Rząd głowi się jak pomóc portom



Fot: Ministerstwo Infrastruktury i Rozwoju

Premier Donald Tusk złożył do Sejmu projekt ustawy, który ma po przez uproszczenie niektórych regulacji ułatwić prowadzenie działalności gospodarczej w Polsce i zwiększyć konkurencje polskich portów wobec holenderskich, niemieckich i rosyjskich. Na pewno jest to pierwszy krok w dobrym kierunku, ale jak zaznacza wielu przedsiębiorców, najważniejsza jest i tak szybka budowa drogi ekspresowej S-5.

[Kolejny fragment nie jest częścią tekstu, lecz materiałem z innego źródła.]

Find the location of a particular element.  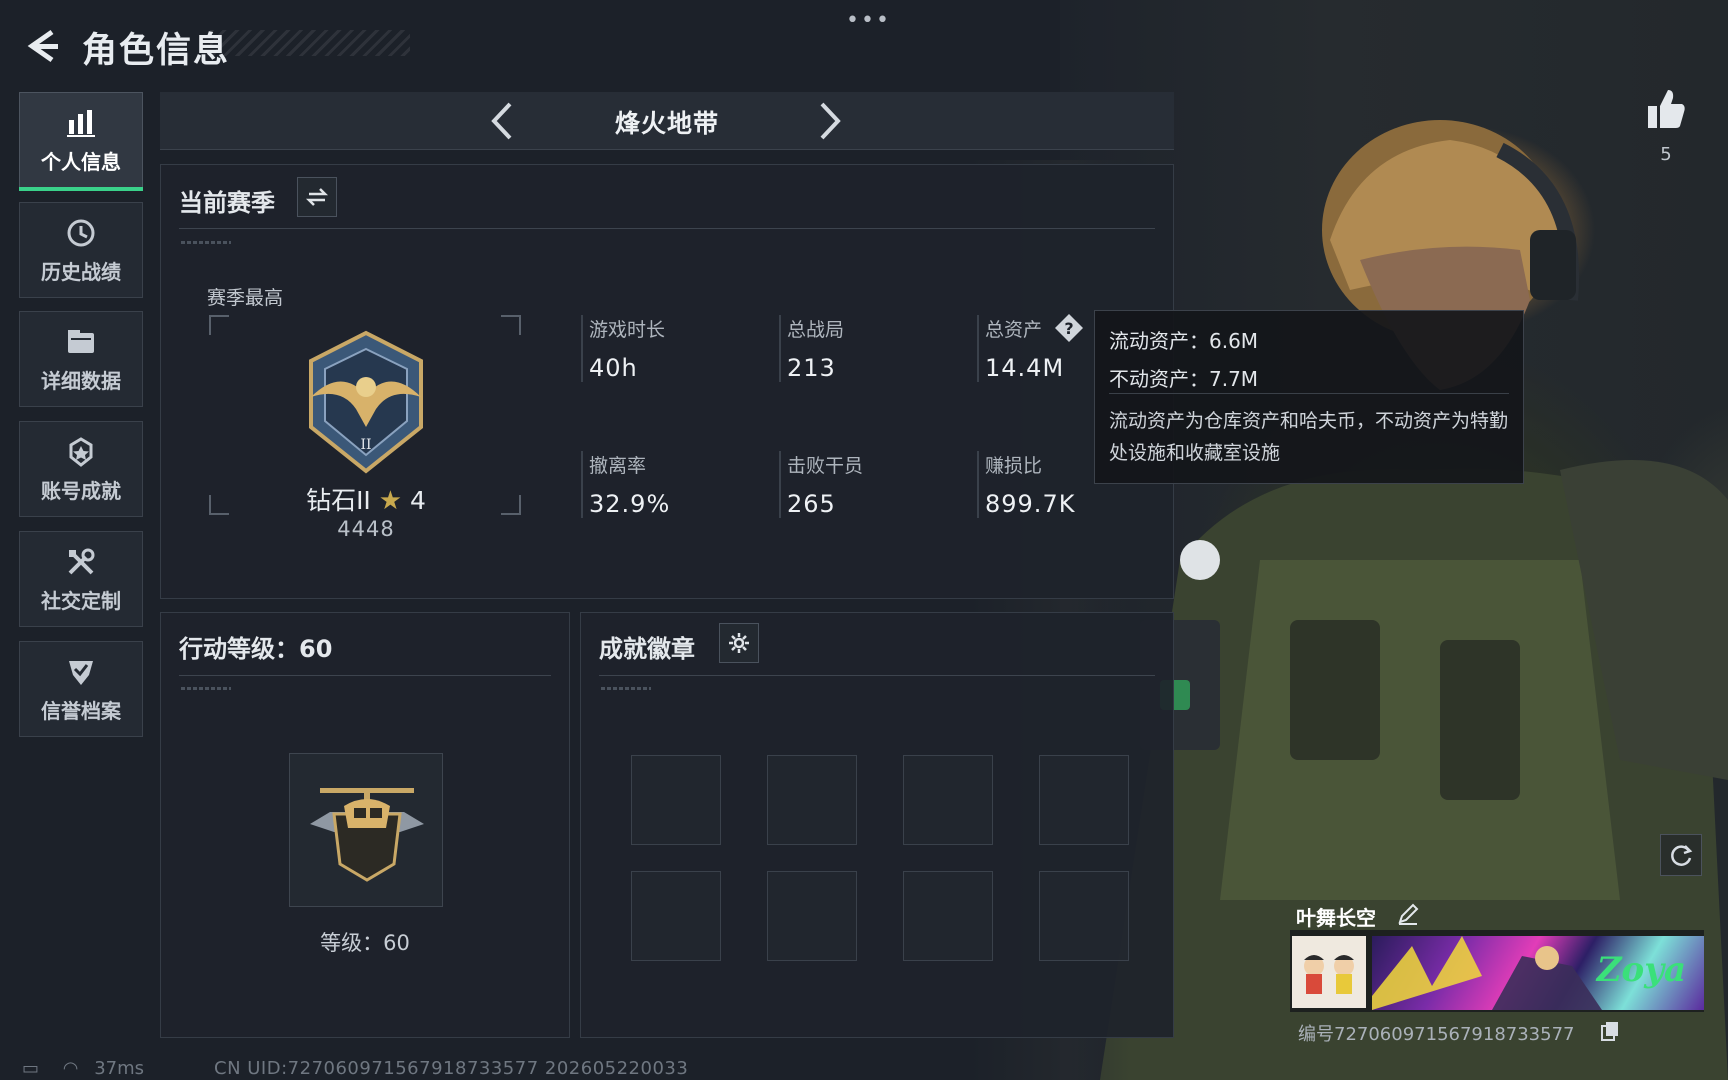

title-decoration is located at coordinates (310, 43).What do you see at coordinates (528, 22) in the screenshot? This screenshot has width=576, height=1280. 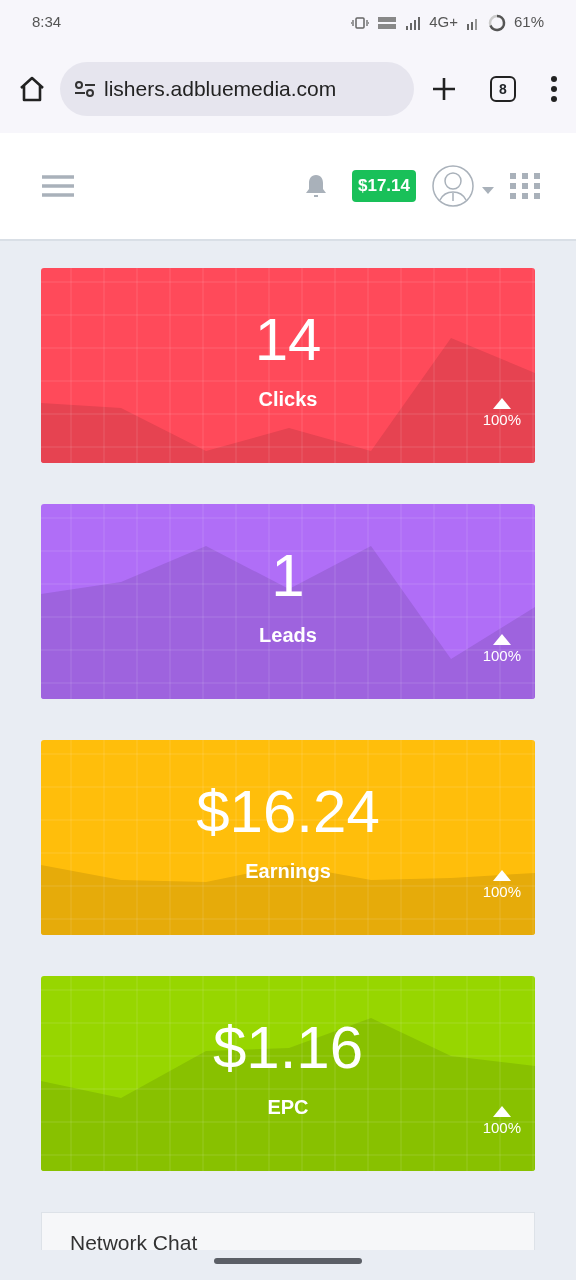 I see `battery-level: 61%` at bounding box center [528, 22].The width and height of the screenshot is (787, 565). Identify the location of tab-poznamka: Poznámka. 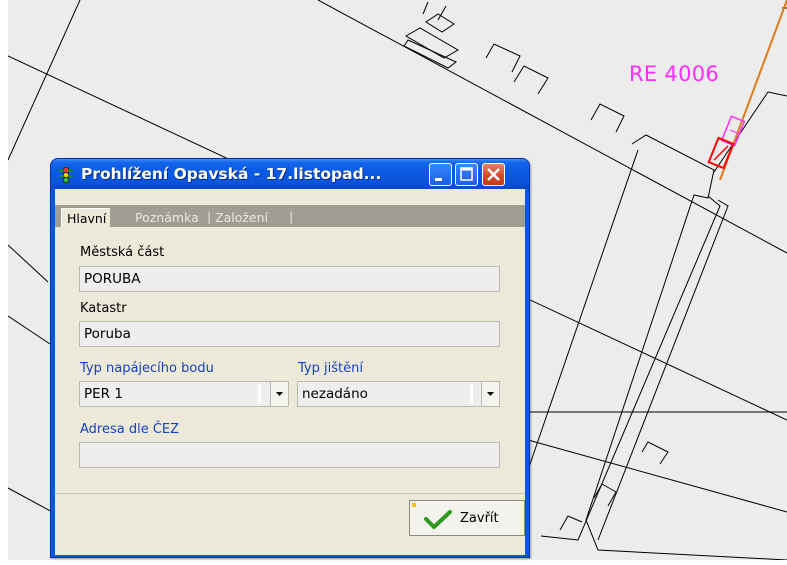
(167, 218). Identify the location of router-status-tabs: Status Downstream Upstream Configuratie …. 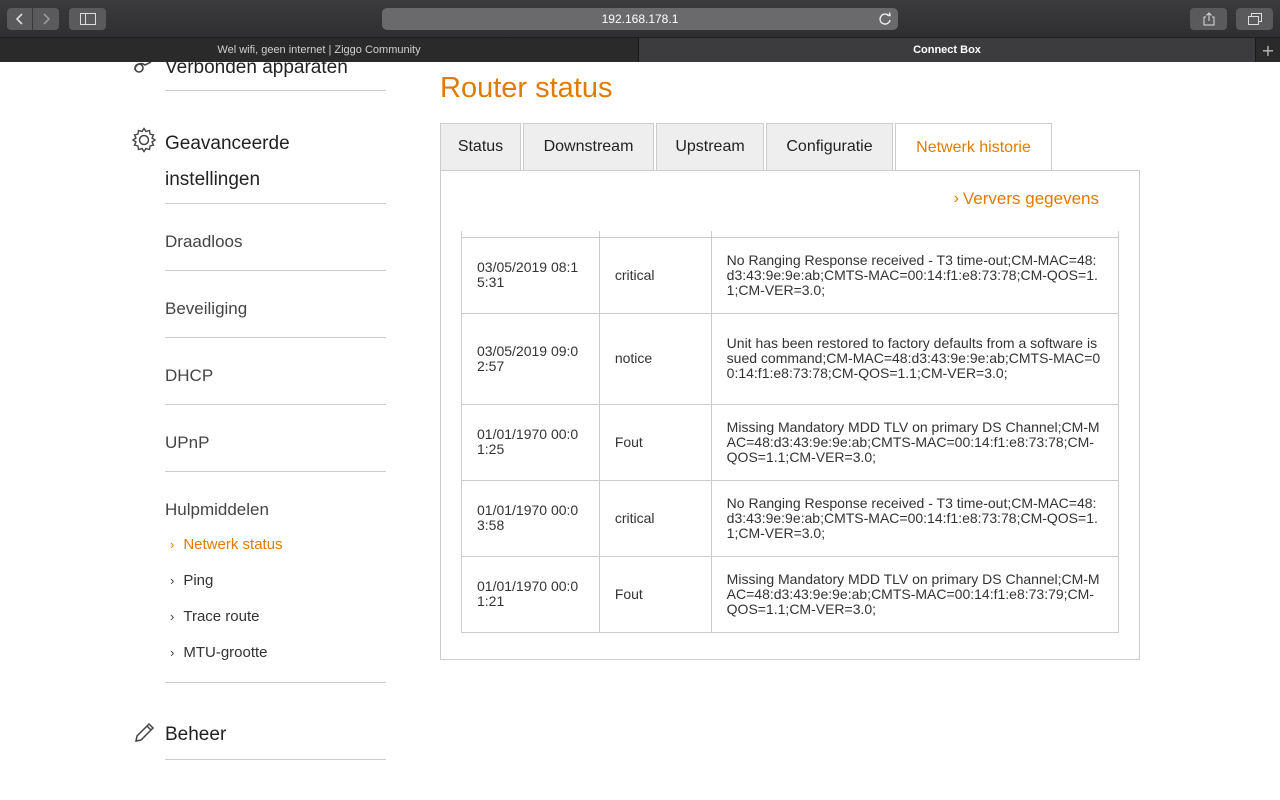
(747, 147).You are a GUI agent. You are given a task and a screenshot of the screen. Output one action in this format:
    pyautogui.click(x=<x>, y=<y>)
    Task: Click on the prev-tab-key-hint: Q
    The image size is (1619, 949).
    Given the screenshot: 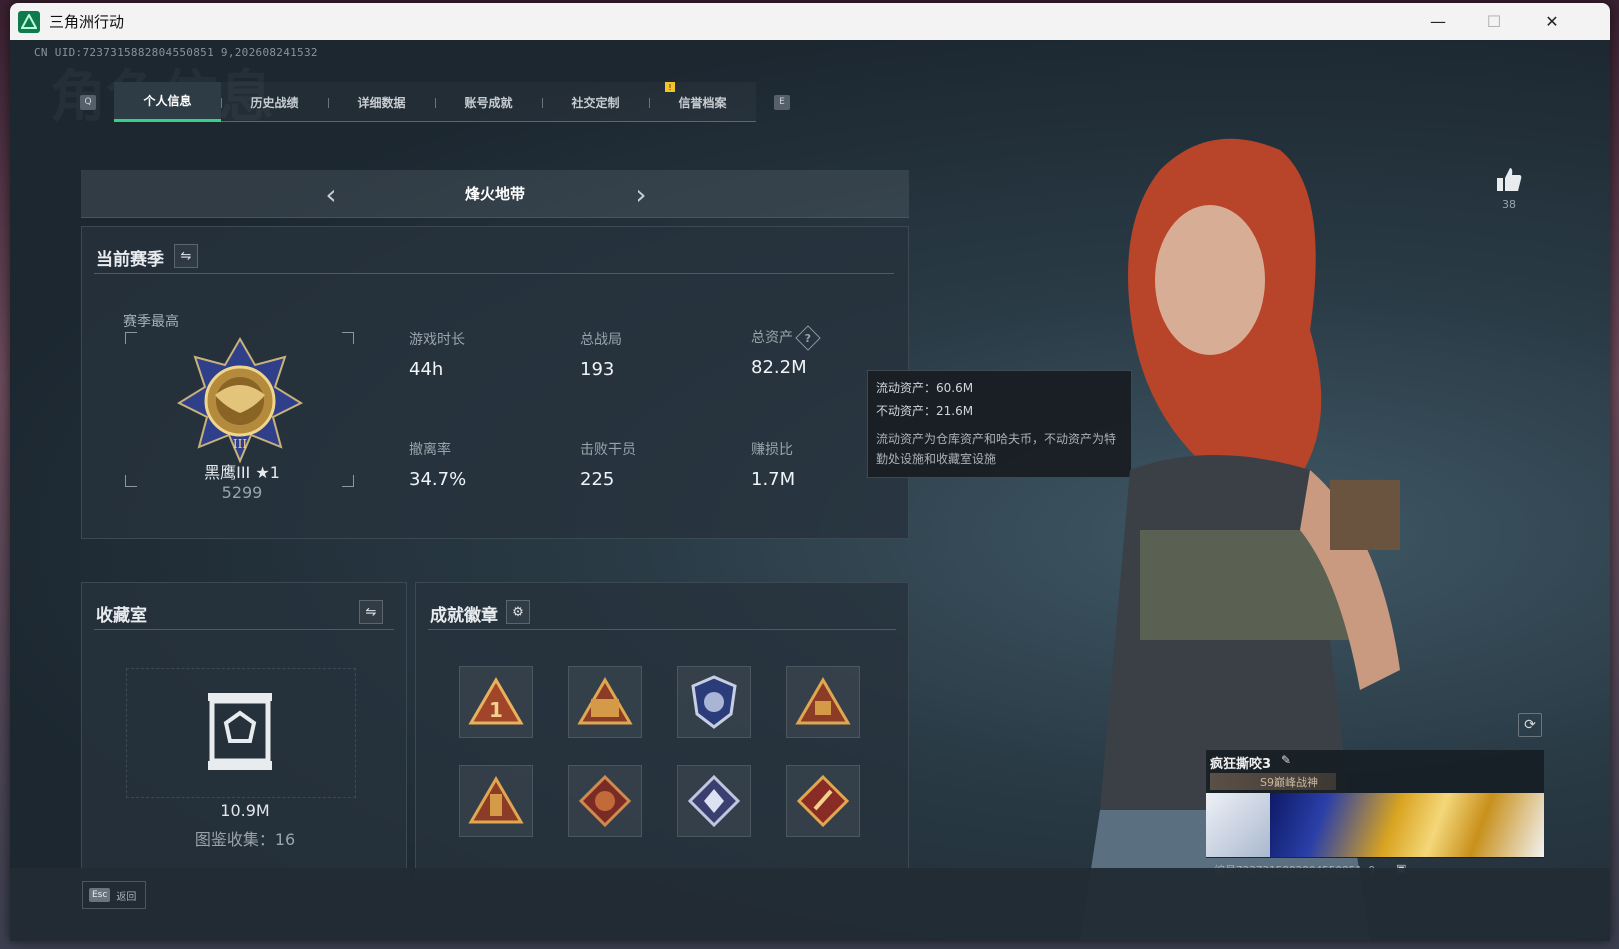 What is the action you would take?
    pyautogui.click(x=88, y=102)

Przedsiębiorcy z zachodnich województw naszego kraju wolą wozić towary do importu morskiego do portów w Rotterdamie (Holandia) i Hamburgu (Niemcy) i tam je odprawiać. Traci na tym najbardziej nowo wybudowany port w Gdańsku. Główną przyczyną tego stanu rzeczy jest fatalny stan infrastruktury drogowej w Polsce, stąd też wygodniej jest transportować towary do portów w krajach zachodnich. Związek Pracodawców ,,Lewiatan” od dłuższego czasu wskazuje, że znacząco by ten stan rzeczy uleczyła budowa w całości drogi ekspresowej S-5. Tak jak jednak widzimy odbywa się bardzo powolnie mimo, że wydawać się mogło, że z powodu strategicznego znaczenia dla polskiego handlu morskiego powinna zostać potraktowana priorytetowo.

 

Lewiatan zwraca też uwagę, że należy utworzyć wzdłuż Wisły autostradę wodną, co także wpłynęło by korzystnie na gdański port. Ta kwestia miała by też znaczenie dla naszego regionu, przez który Wisła przepływa, a dodatkowo krzyżuje się w Bydgoszczy z drogą wodną łączącą Antwerpię w Belgii z Petersburgiem w Rosji.

 

Drugą przyczyną, która sprawia, że port w Gdańsku jest mniej konkurencyjny, są dość skomplikowane procedury administracyjne związane z odprawą towarów. Naprzeciw temu wyszedł właśnie rząd, który przygotował projekt ustawy, który miałby znacząco ułatwić odprawę portową.

 

Służyć temu powinno obniżenie barier dla przepływów towarów i uproszczenie procedur związanych z ich odprawami przez skrócenie czasu kontroli oraz zbliżenie formy rozliczania podatku granicznego VAT do modelu niemieckiego i holenderskiego (propozycje w zakresie art. 10, art. 16, art. 18, art. 20, art. 23 i art. 26). Celem tych propozycji jest, aby towary krajowych importerów były odprawiane w polskich portach. Zaproponowane rozwiązania zwiększą obroty towarowe w portach morskich, przyspieszą obrót importowanym towarem i skrócą czas składowania towarów do niezbędnego minimum, obniżą koszty transportu towarów importowanych przez przedsiębiorców do miejsc docelowych, przyspieszą rozwój otoczenia okołoportowego oraz zwiększą aktywnośćpolskich portów w systemie sieci logistycznej Europy i Azji (wpływ tych propozycji na gospodarkę, przedsiębiorców – czytamy w projekcie ustawy, którą czeka teraz przejście całej procedury legislacyjnej.

 

Propozycja rządowej ustawy zakłada m.in. skrócenie czasu kontroli portowej do maksymalnie 23 godzin.

 

Złożony przez premiera projekt ustawy ma wnieść także inne ułatwienia dla pracodawców. Zakłada się chociażby zmianę przepisów, aby orzeczenie lekarskie uzyskane przez pracownika na wniosek jednego pracodawcy był ważny w przypadku, gdyby pracownik zdecydował się zmienić miejsce zatrudnienia i nie było konieczne przeprowadzanie badań na nowo, tak jak funkcjonuje to do tej pory.